We next performed siRNA mediated knockdown of components of the KIF5B-RET ‘signaling hub’ to establish their functional requirement. Using siRNA-directed knockdown on confluent HBEC3[KIF5B-RET] cells, reduction of GRIP1, SRC, or RAB9A all led to strong suppression of the increased pEGFR[Y845] signal induced by KIF5B-RET (Fig. 6C, D and Suppl. Fig. 4C). In contrast, knockdown of these components moderately increased the pEGFR[Y1068] signal in HBEC3[KIF5B-RET] cells (Fig. 6G, H and Suppl. Fig. 4G). Knockdown of GRIP1, SRC, or RAB9A in KIF5B-RET cells also led to re-establishment of high pERK levels (Fig 6I). Together, this data indicates that SRC, GRIP1, and RAB9A normally mediate KIF5B-RET-mediated switching of EGFR from predominantly phospho-Y1068 to predominantly phospho-Y845, that is, switching from an ERK-associated phosphorylation event to a SRC-associated event.
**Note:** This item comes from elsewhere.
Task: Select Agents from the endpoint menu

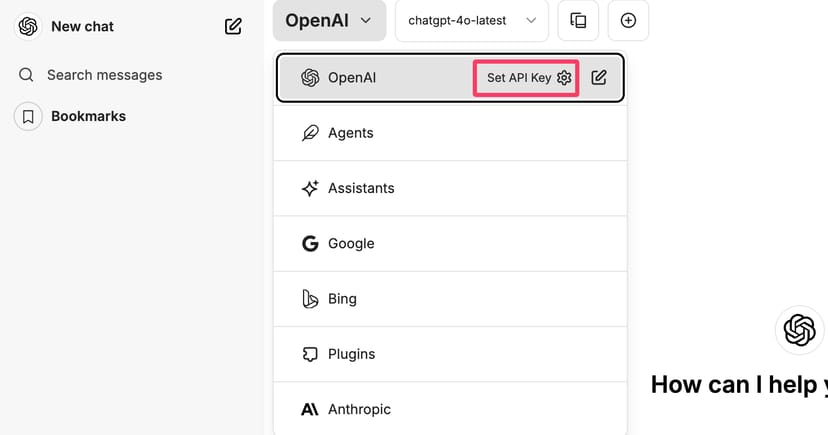Action: (351, 133)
This switch in preferred EGFR phosphorylation sites distinguishes activating point mutant RET from KIF5B-RET. We explored ways to incorporate these findings to identify therapeutic approaches better tailored for suppressing KIFB-RET-mediated transformation.
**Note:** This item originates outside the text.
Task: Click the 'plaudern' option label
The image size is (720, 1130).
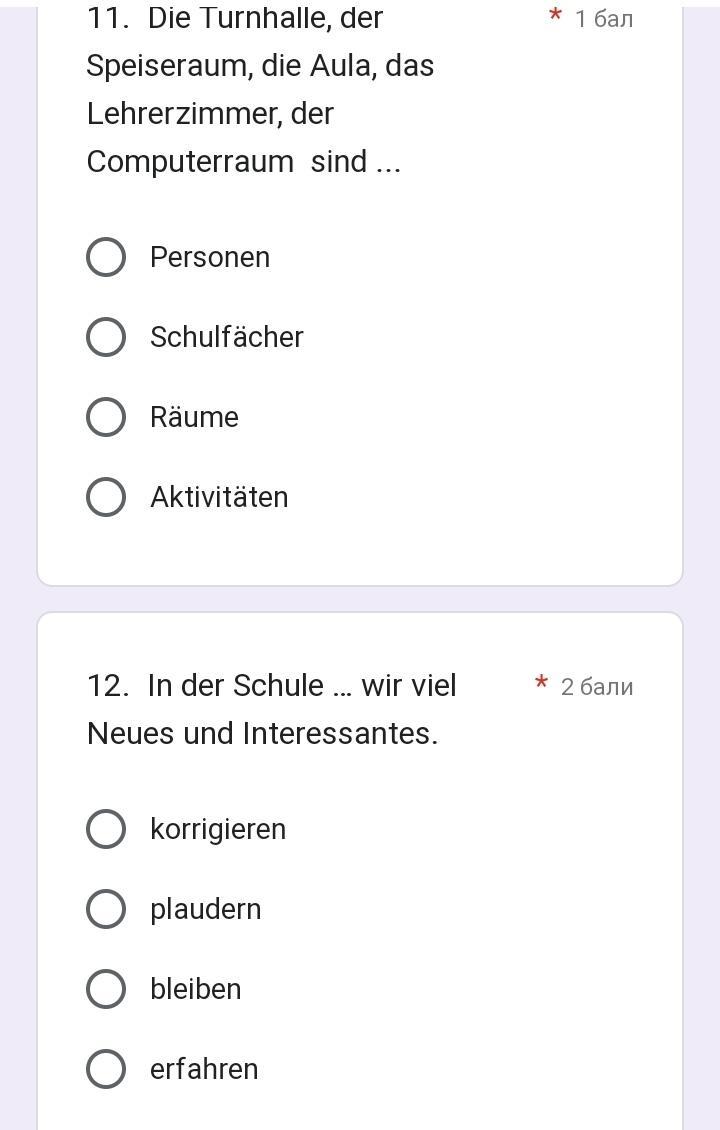Action: [x=206, y=909]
Inhibiting EGFR signaling improves therapeutic targeting of the KIF5B-RET network

Using our fly viability assay we screened a panel of 66 FDA approved drugs for their ability to rescue KIF5B-RET induced pupal lethality (ptc>KIF5B-RET). The list (Suppl. Fig. 6) included the polypharmacological lead AD80, a kinase inhibitor previously demonstrated to inhibit RET and downstream signaling components (Dar et al., 2012). In this assay, AD80 showed the best efficacy profile, rescuing pupal viability from ~2% (controls) to ~70% viability (Fig. 7A). Other RET pathway inhibitors regorafenib and sorafenib and the MEK inhibitor trametinib were less effective, while FDA approved drugs for RET-driven tumors including vandetanib and cabozantinib provided only marginal improvement in fly viability. HBEC3[KIF5B-RET] cells were also poorly responsive to vandetanib or cabozantinib (Fig. 7C, Suppl. Fig. 7A, B), further indicating that canonical RET inhibitors are not effective in reducing KIF5B-RET-mediated transformation. Interestingly, neither was as effective as the EGFR inhibitor erlotinib in confluent HBEC3[KIF5B-RET] cells (Fig. 7C), again emphasizing the importance of EGFR in KIF5B-RET-mediated transformation.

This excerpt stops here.